Action Design Research 活動bet36体育在线-体育投注官网@ ?ぎふメディアコスモスとの協働?
今年度のAction Design Research Projectでは、XRを活用した「協働的デザイン環境の設計」を目標としています。その中の活動として10月27日、みんなの森ぎふメディアコスモスの職員の方々とプロジェクトメンバーによるワークショップを行いました。このワークショップは、ぎふメディアコスモスとの共催展示企画である「どこコレ?@メディコス2021 with IAMAS」(2021年12月9日?2022年1月23日)に向けて??ARアプリケーションを用いてぎふメディアコスモスの空間に3Dモデルを配置しながら展示空間を検討したものです。
ここでは、ARアプリケーションを作成した私が、その経緯や変遷、考察をbet36体育在线-体育投注官网@に残したいと思います。
1. ARアプリについて
私がAction Design Research Projectに参加した当初、Kioskを主題として、VRを活用した協働がテーマの一つとして挙がっていました。その中で私は、自身の修士研究テーマを「ARを用いたマンガの表現方法」としていたこともあり、VRではなくAR上で現実空間にKioskの3Dモデルを表示させたらどうだろうと思ったのがARアプリを制作するきっかけです。

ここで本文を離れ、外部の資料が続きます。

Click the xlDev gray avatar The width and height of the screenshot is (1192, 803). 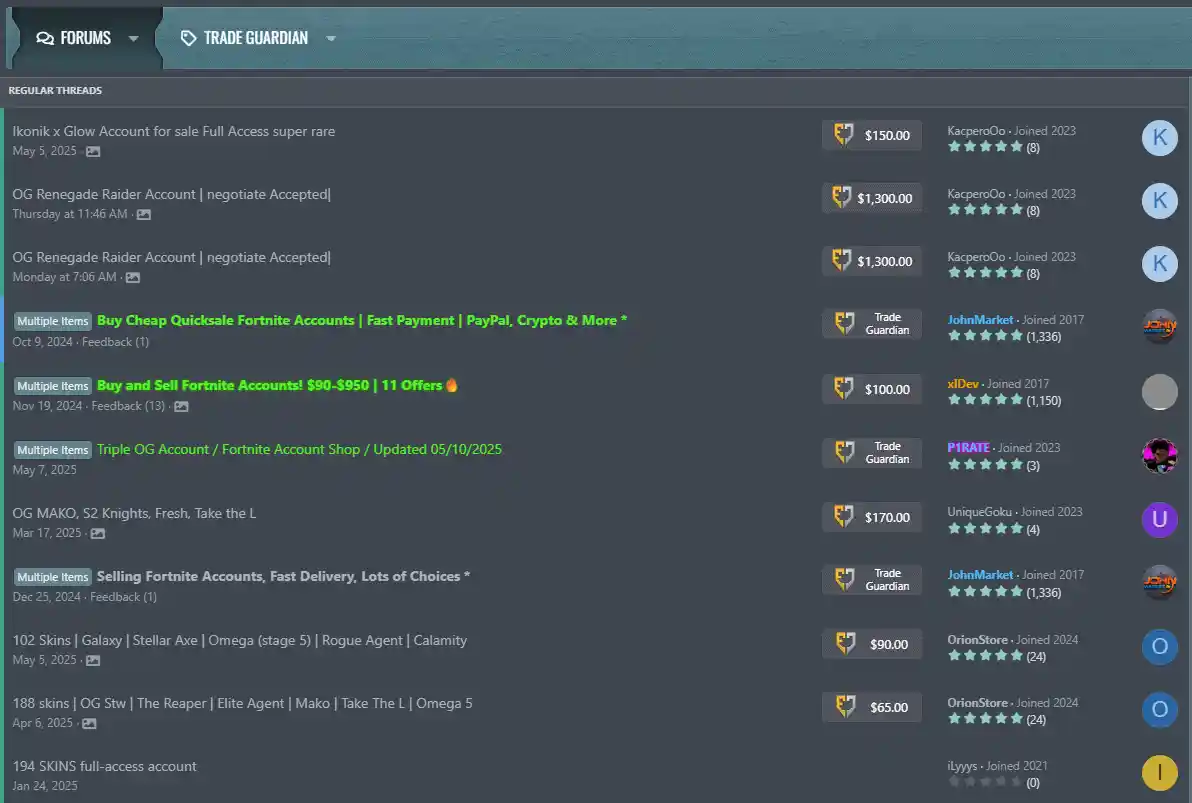click(x=1159, y=392)
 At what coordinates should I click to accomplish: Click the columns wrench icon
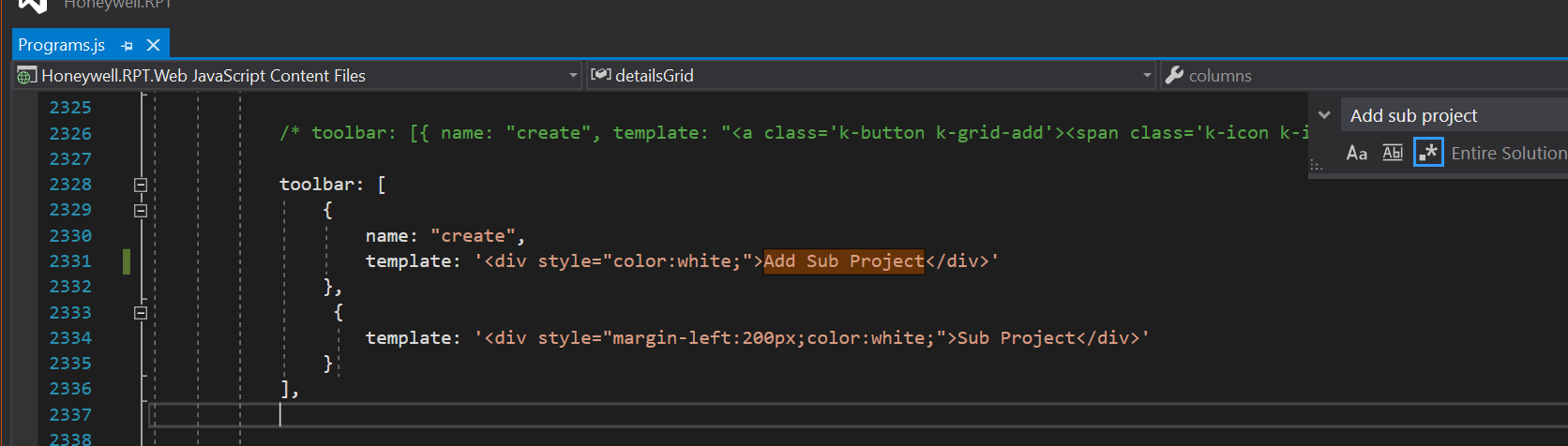1174,76
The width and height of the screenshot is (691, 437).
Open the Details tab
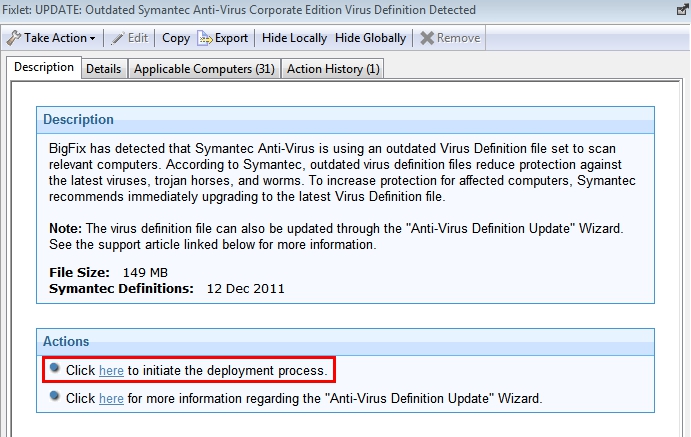point(103,69)
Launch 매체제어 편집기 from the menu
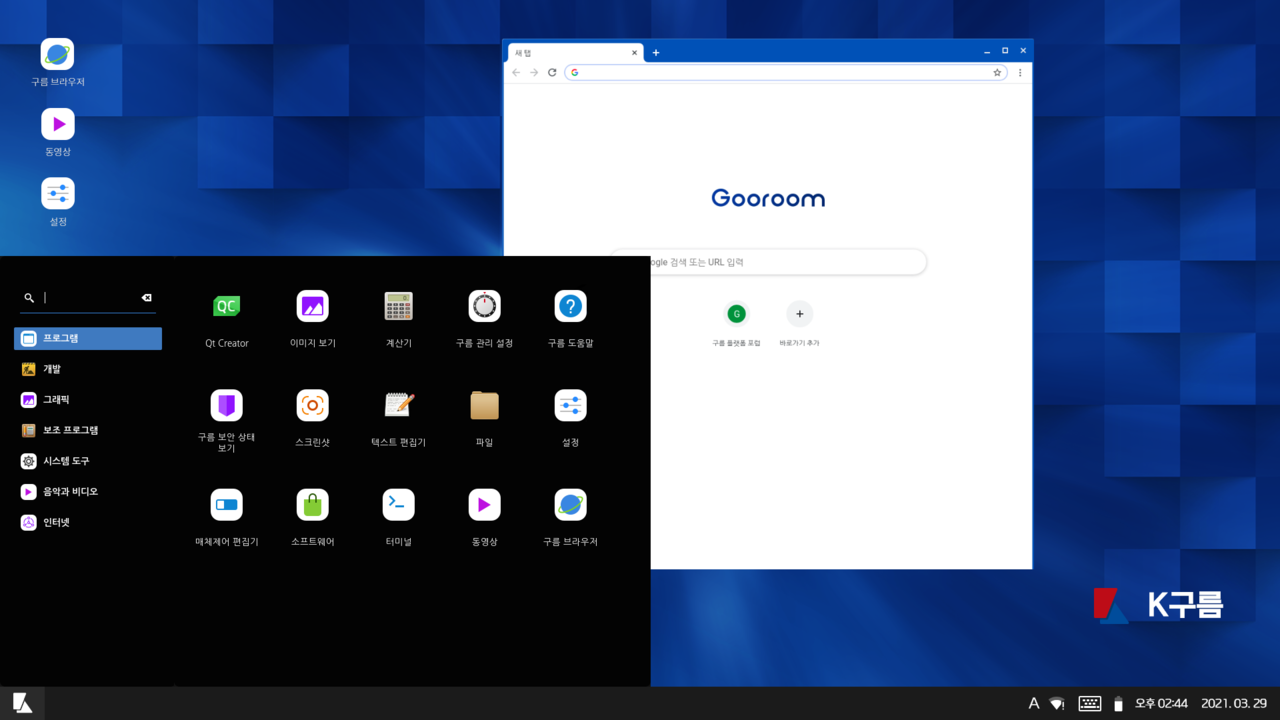The image size is (1280, 720). 226,505
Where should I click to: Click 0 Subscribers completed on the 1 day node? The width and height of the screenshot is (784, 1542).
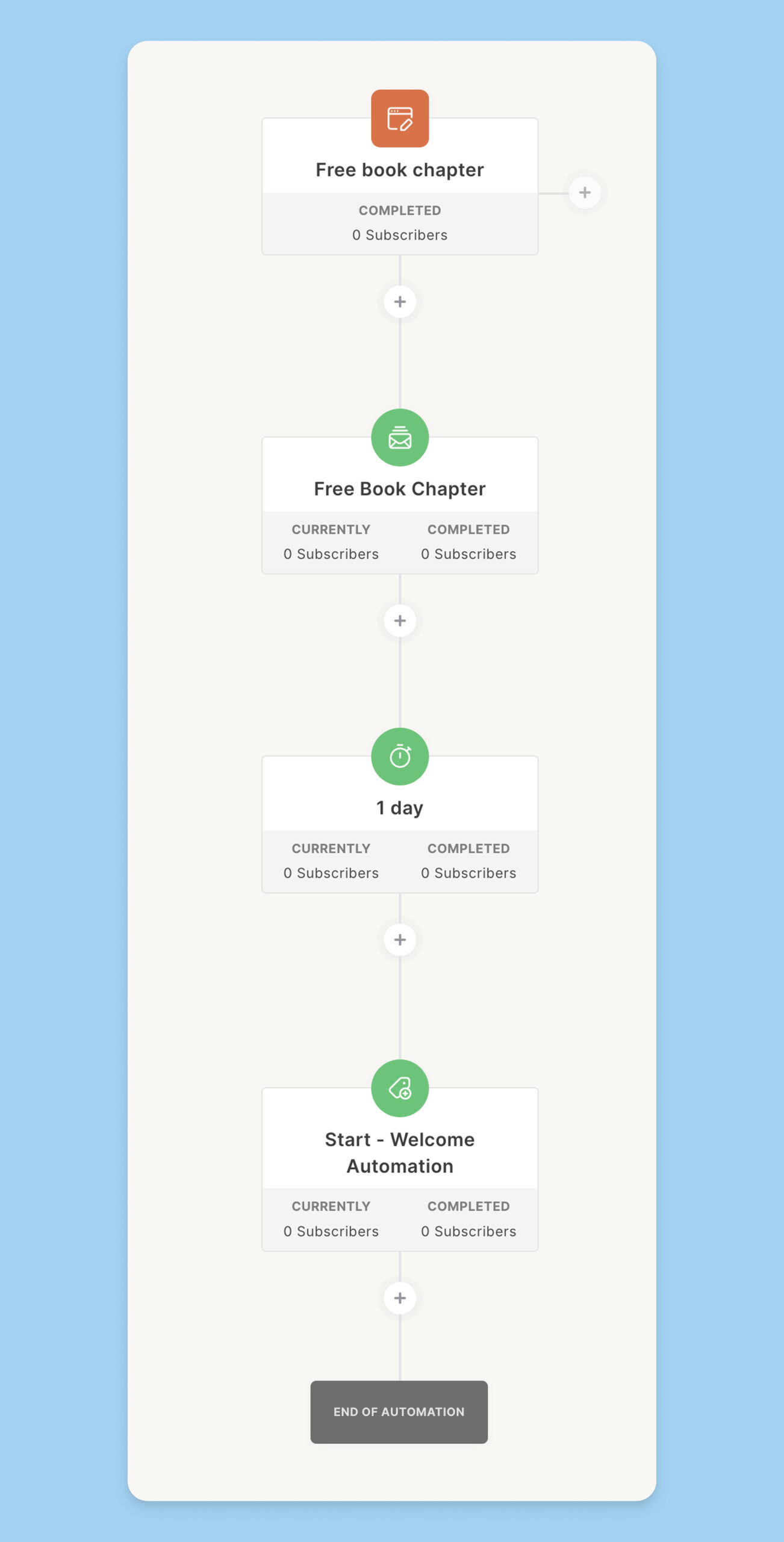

最初はKioskのモデルを設置して画面上のボタン操作でいくつかKioskのモデルを切り替えることができるシンプルなARシーンを作成し、手軽に共有できるプラットフォームであるSTYLY上にアップロードしてプロジェクトメンバーにそれぞれ体験してもらいました。その後のディスカッションで「モデルが現実空間に対して浮いている感じがある」「意図しない場所に置いてしまうことがある」などの意見が挙がったため、設置後にモデルを動かせるようにするなど操作性を改善し、LiDARスキャナを搭載したデバイス用のアプリとしてアップデートしました。
LiDARスキャナはiPad2020/iPhone12 Pro以降の機種に搭載されたセンサー技術で、端末と物体との距離や方向の測定ができます。これによってAR空間において実空間の物体との重なりを考慮した3Dモデルの表示ができるようになり、よりリアルなAR体験が可能となります。アップデートしたアプリを用いて再度プロジェクト内の体験会を行い、前述した課題がかなり改善され、充分な実用性があることが確認できました。その後も影の角度を操作して現実の方向と合わせられるようにしたりと細かい調整を重ね、ぎふメディアコスモスでのワークショップに臨みました。
2. ワークショップを通じた考察
ワークショップでは、アプリを使用してぎふメディアコスモス内外の様々な場所にKioskのモデルを配置しながら、職員の方々と場所ごとの使用用途についてディスカッションを行いました。その中で、「協働的デザイン環境の設計」という視点からARアプリに対するいくつかの気づきがありました。
1つは、実際に実物を見ながら議論しているかのように意見を引き出すという役割を、ARアプリが充分に担えたことです。特に注目すべき点として、ワークショップ参加者のリテラシーの違いが壁とならずにコミュニケーションが円滑に出来たことが挙げられます。これにより、今回の事例だけでなく、より幅広い活用方法の可能性が示唆されたと思います。
そしてもう1つが、ARアプリの持つアーカイブ性です。何を見ながら議論しているのかを、実際にそのとき見ていた画面と同時に録画して残すことができるのは大きな強みです。それだけでなく、アーカイブした映像を後から俯瞰的に見直すことで、AR体験中では体験に没入しているため出てこなかった考えを引き出すことができると感じました。また、体験者のアプリケーションへの関わり方を記録できるという側面は、表現の観点からも興味深く、ARを用いたマンガ表現においても参考になる点がありました。
最後に、ARアプリを制作した私の立場の変化についても述べたいと思います。昨年度はソフトピアジャパンに3期にわたってKioskを設置するなど、Kioskを実際に手で組み立てる機会があったのですが、今年度は中々その機会がありませんでした。そのため今年度からプロジェクトに加わった私は、Kioskがどういったものなのかを理解するのに苦労していました。しかしながらARアプリの制作過程で様々なタイプのKioskの3Dモデルを取り扱い、自身でのテストやプロジェクト内の体験会を重ねることでその空間構成システムを理解していくことができたのは、これまでにない体験でした。まだ組み立てた経験がなかった私が、ワークショップでARアプリを用いてKioskの構造を説明したことは、プロジェクトにおいても初めてのケースだったように思います。設計者だけでなく、使用者の視点から設計システムを理解する上で、ARアプリが大きな役割を担っていたと感じています。